- [TASK TO COMPLETE]
Based on the entries below, how many lines contain the word "handle"? Respond with only the number.

(Collected data)
-- -- --
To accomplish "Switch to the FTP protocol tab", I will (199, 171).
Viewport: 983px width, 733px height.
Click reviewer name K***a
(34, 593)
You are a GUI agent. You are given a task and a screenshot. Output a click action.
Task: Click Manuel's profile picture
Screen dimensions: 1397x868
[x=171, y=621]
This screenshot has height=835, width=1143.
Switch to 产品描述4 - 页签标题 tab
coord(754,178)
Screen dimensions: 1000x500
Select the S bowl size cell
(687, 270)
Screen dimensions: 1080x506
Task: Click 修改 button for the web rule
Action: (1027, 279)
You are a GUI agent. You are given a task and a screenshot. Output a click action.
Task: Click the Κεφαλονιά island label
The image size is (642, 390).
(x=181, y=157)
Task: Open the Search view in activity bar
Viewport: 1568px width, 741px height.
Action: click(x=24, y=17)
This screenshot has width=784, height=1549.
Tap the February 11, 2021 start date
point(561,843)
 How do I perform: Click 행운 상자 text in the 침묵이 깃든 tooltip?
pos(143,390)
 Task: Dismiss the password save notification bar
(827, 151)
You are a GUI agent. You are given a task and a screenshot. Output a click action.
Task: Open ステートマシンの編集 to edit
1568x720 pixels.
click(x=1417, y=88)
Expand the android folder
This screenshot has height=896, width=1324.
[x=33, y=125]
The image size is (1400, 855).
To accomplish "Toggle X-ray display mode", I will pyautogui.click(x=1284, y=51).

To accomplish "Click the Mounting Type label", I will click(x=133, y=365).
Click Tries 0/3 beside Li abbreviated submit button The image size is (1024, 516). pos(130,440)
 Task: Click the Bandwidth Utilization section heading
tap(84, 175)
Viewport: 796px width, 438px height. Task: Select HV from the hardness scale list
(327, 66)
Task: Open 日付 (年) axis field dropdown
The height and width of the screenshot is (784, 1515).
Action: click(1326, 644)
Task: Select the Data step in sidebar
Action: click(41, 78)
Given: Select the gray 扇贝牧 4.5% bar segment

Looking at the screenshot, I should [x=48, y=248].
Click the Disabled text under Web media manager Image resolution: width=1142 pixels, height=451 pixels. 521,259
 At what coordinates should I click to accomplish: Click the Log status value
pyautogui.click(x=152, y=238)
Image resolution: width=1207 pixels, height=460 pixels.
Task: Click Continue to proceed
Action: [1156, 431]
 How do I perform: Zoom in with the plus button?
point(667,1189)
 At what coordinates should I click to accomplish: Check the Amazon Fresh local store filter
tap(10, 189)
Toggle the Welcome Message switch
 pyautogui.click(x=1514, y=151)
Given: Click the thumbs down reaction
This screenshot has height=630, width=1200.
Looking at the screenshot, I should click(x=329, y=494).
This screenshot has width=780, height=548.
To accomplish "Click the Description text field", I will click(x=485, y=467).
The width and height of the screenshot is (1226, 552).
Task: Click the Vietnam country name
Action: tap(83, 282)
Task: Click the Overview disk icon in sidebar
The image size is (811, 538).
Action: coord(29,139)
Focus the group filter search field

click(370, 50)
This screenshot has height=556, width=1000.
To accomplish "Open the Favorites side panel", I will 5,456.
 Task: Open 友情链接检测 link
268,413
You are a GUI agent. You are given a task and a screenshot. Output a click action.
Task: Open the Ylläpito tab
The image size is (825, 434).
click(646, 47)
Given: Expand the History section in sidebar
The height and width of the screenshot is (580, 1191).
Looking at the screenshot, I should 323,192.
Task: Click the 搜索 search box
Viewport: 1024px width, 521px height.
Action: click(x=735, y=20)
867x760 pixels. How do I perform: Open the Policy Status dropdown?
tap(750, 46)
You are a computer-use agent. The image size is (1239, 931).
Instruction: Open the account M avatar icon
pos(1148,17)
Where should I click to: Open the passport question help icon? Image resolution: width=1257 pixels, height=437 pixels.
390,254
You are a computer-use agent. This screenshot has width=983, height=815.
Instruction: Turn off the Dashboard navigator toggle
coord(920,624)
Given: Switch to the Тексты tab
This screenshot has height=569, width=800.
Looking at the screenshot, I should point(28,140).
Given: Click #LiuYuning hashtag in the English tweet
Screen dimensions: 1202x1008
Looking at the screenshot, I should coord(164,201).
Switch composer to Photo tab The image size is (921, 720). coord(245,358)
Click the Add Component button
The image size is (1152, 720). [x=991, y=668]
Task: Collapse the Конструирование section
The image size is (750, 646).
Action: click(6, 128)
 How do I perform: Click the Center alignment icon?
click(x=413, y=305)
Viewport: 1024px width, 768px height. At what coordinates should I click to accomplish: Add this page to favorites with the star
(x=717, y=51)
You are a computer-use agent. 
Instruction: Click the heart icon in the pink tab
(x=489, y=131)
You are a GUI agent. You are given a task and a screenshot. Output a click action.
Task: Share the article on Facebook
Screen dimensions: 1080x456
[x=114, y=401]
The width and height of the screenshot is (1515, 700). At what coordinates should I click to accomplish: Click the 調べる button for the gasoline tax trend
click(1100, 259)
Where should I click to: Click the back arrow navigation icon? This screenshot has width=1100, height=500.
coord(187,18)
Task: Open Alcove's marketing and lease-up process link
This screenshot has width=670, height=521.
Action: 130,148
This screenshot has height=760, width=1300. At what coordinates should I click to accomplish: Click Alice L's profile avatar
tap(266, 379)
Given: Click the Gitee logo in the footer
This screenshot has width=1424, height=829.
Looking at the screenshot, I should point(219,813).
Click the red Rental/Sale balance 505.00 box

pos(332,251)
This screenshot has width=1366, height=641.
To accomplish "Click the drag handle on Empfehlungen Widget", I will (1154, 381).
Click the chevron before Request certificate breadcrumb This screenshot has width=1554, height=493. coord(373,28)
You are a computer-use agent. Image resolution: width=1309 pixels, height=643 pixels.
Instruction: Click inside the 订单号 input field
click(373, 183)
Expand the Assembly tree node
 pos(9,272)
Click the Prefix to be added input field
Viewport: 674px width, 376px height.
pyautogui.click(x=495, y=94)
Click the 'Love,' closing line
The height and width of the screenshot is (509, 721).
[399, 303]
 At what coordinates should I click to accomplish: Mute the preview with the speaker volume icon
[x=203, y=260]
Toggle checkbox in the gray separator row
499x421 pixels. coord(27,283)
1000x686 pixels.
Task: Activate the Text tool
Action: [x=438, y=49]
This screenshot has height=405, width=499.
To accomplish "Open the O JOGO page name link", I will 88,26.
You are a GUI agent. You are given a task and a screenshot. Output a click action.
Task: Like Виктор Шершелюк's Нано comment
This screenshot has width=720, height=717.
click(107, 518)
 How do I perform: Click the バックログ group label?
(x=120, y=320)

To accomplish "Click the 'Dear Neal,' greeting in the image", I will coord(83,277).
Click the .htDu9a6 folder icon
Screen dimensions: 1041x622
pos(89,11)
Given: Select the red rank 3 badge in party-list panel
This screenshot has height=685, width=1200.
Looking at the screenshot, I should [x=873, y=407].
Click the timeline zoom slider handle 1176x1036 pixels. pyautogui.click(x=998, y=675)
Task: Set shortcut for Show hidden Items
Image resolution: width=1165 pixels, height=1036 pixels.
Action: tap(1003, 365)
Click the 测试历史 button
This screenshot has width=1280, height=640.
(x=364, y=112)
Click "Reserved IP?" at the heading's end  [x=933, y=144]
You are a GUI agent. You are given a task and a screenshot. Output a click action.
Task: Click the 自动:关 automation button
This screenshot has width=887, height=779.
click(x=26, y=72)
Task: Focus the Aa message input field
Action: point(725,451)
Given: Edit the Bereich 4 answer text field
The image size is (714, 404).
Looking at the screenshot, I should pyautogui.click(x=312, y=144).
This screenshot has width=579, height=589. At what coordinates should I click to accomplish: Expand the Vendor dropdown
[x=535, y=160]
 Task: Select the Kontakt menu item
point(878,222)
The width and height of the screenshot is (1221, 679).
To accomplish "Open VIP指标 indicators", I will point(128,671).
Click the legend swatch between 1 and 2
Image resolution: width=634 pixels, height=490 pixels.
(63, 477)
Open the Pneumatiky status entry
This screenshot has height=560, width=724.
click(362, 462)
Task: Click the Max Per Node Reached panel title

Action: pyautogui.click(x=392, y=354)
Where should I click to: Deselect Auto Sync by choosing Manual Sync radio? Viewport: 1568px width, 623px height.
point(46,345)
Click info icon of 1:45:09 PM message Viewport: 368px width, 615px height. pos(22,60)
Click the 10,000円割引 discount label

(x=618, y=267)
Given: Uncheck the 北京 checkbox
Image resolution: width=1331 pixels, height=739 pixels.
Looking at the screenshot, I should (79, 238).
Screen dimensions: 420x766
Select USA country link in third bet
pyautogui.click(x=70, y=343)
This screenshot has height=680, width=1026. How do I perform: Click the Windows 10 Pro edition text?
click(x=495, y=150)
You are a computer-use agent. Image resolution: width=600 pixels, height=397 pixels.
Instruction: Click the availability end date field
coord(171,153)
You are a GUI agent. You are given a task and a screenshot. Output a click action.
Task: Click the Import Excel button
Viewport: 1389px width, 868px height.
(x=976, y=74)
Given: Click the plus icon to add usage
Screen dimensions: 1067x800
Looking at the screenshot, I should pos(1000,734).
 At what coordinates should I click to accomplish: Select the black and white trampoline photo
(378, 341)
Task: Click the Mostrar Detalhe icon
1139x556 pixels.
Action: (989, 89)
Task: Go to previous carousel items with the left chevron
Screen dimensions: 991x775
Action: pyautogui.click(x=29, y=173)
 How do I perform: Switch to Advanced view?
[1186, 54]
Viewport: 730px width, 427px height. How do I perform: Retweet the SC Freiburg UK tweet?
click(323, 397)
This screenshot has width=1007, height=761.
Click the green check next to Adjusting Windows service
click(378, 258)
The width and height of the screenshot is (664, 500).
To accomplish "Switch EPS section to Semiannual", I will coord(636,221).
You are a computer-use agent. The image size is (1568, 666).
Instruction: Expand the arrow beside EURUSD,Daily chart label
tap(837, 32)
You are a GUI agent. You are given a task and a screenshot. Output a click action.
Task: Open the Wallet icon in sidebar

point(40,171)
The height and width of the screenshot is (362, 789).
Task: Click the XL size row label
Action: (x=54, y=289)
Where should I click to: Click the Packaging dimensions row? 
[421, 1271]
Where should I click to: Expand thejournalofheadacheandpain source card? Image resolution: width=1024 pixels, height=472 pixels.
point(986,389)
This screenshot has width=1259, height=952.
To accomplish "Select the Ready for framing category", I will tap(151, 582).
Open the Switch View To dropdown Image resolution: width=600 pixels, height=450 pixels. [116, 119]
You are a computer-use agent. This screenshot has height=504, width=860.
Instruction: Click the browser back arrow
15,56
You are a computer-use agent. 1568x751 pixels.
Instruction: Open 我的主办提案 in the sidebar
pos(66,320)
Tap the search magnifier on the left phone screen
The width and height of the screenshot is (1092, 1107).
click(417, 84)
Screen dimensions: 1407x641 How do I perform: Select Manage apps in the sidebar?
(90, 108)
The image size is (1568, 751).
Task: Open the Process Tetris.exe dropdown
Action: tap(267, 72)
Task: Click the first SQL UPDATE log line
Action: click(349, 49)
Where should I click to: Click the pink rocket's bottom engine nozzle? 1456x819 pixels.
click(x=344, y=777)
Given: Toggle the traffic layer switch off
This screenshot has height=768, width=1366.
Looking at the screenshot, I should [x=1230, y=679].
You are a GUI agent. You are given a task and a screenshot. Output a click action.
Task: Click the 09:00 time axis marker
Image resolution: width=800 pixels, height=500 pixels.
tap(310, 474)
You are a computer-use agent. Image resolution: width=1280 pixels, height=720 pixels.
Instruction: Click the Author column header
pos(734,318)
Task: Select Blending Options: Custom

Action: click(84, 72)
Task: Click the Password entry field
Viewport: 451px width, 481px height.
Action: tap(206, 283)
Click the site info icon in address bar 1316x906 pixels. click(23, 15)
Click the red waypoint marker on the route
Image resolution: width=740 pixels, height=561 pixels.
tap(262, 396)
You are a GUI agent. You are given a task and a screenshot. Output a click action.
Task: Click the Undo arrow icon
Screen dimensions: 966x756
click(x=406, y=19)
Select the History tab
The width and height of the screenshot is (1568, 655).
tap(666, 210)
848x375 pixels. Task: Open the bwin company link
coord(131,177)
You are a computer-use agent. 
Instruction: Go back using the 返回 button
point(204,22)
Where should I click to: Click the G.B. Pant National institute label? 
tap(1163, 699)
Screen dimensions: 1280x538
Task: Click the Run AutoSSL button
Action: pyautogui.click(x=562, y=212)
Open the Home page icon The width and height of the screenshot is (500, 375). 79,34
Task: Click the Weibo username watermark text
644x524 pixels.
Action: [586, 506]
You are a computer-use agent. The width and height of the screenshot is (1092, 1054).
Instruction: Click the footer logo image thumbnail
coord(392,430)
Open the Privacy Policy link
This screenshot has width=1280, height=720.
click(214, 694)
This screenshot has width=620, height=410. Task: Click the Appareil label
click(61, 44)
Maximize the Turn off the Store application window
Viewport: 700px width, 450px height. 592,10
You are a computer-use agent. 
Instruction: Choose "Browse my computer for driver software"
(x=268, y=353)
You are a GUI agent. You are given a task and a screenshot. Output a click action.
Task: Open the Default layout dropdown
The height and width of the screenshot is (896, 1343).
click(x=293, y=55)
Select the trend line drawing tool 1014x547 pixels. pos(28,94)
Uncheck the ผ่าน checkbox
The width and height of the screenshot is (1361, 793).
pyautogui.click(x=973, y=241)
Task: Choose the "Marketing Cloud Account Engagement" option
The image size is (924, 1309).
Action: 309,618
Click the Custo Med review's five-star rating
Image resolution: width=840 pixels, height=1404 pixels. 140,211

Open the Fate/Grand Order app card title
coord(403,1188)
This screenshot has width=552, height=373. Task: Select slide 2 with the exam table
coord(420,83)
-- -- --
- [EXERCISE OUTPUT]
2